How do you explain that exoring will not create a long string of zeros or ones.

 

[JohnBrown]

I think I know.
They feed the data bits into a shift register, which has feedback taps, so a bit like a linear shift register pseudo-random-number generator. The shift register is "re-primed" with a fixed pattern after so many packets have been encoded. I think the fact that there is a primed shift register means that there is, in effect, extra data added.

 

[TekNoir]

Though I haven't read the original work cited, I imagine that it is because nearly every form of standard BCD encoding is very wasteful. "About 1/6 of the available memory is wasted, even in packed BCD," to quote the page on BCD at Wikipedia (http://en.wikipedia.org/wiki/Binary_coded_decimal).

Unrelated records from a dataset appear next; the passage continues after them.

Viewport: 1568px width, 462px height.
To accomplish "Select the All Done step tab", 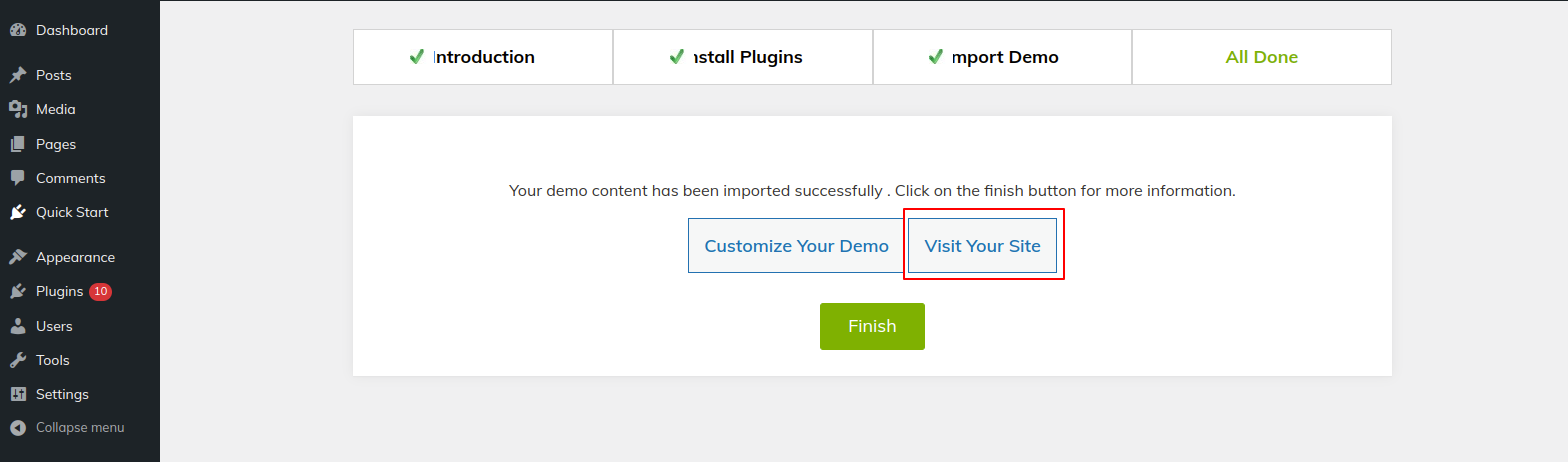I will click(x=1261, y=57).
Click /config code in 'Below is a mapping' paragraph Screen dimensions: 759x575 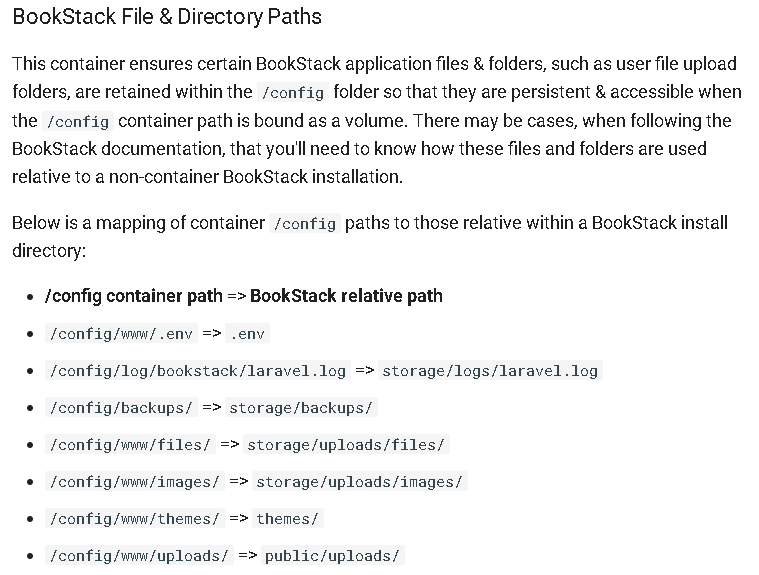(305, 223)
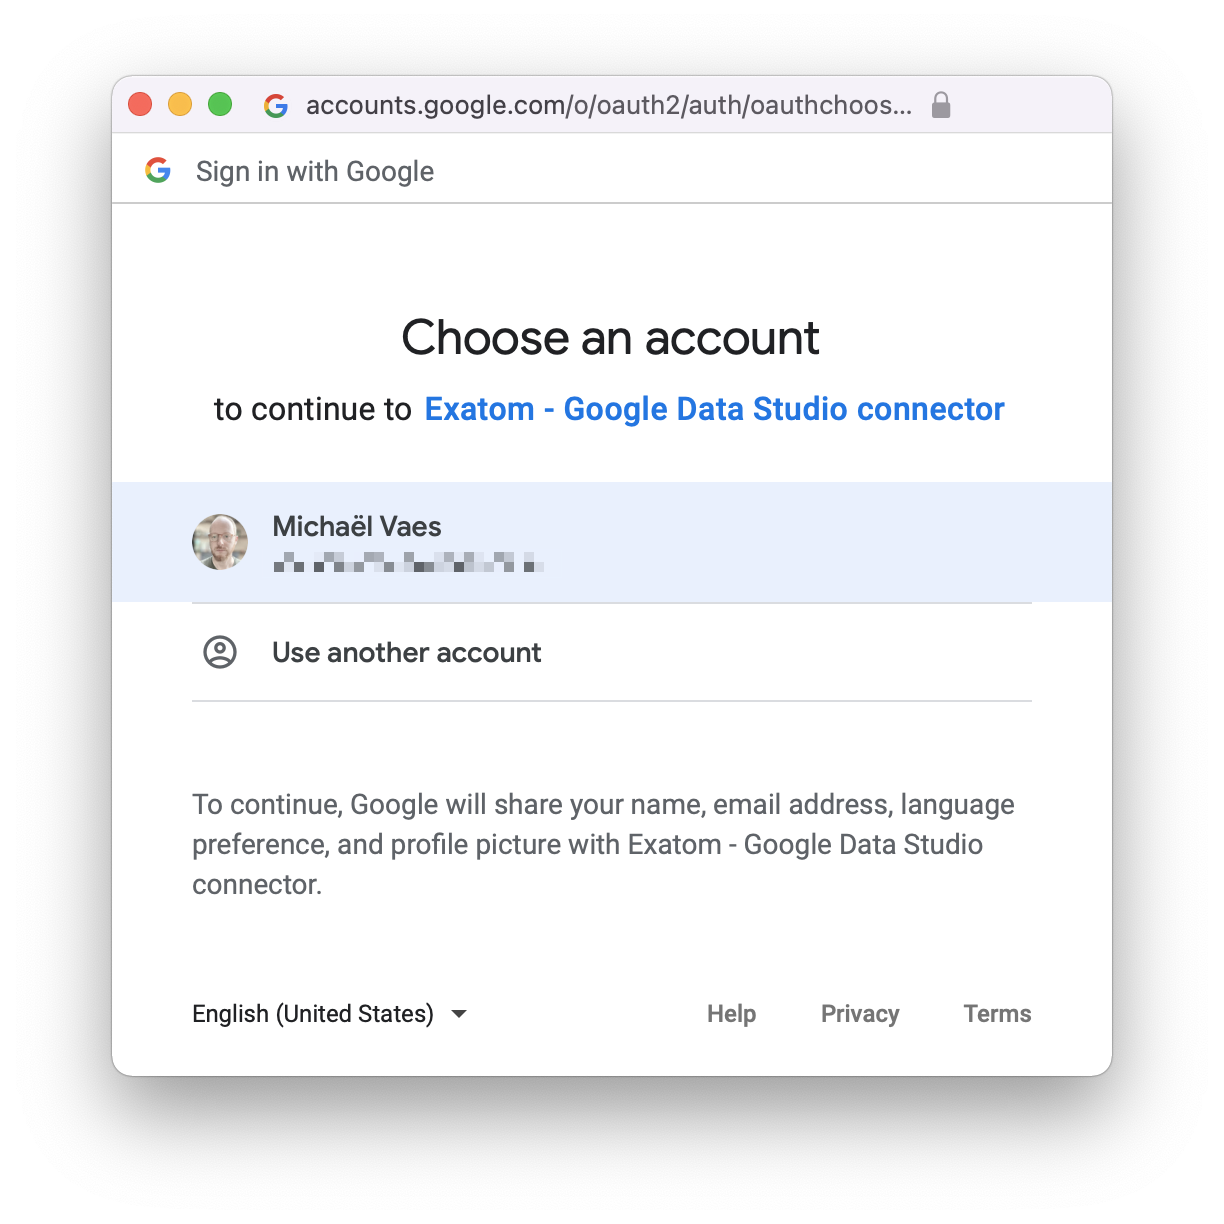Click the green fullscreen window button
Screen dimensions: 1224x1224
(x=220, y=104)
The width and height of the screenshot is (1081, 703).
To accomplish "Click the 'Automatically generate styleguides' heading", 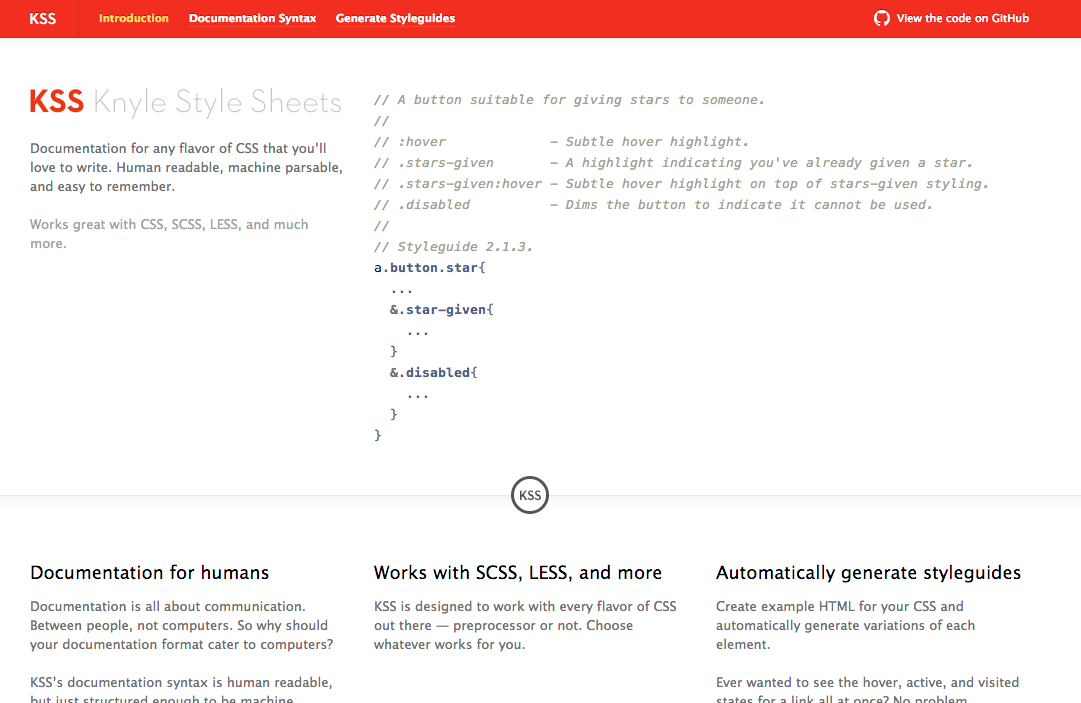I will (x=868, y=572).
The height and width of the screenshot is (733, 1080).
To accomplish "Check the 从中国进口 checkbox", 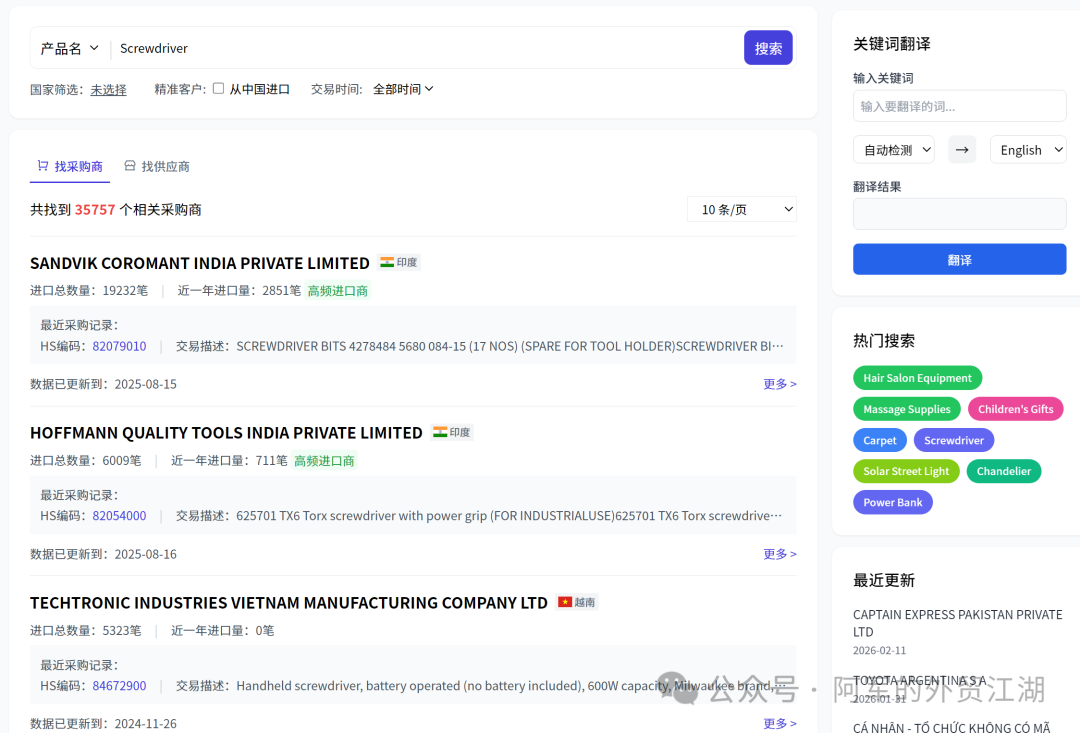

Digital communications scrambling typically use some form of data compression for increasing data density such as the CCITT standards (**broken link removed**) or better BCD algorithms such as Chen-Ho encoding (http://en.wikipedia.org/wiki/Chen-Ho_encoding) or the proposed densely packed decimal encoding (http://www2.hursley.ibm.com/decimal/DPDecimal.html) or even both. Nearly all of these techniques are based upon the principles of BCD requiring extra, unneeded 1s and 0s. Once scrambled the data takes up less bandwidth.

An extensive write up on data compression used in stored or communicated data can be found here -- http://www.ics.uci.edu/~dan/pubs/DataCompression.html

 

[JohnBrown]

???? Have I missed something ????
What has BCD got to do with anything?

 

[TekNoir]

???? Have I missed something ????
What has BCD got to do with anything?

Like I said, I haven't read the book. However, it isn't entirely unusual for digital data transmission and storage, which the original topic is about, to use BCD or something similar. Compression is relevant whether BCD encoding is used or not.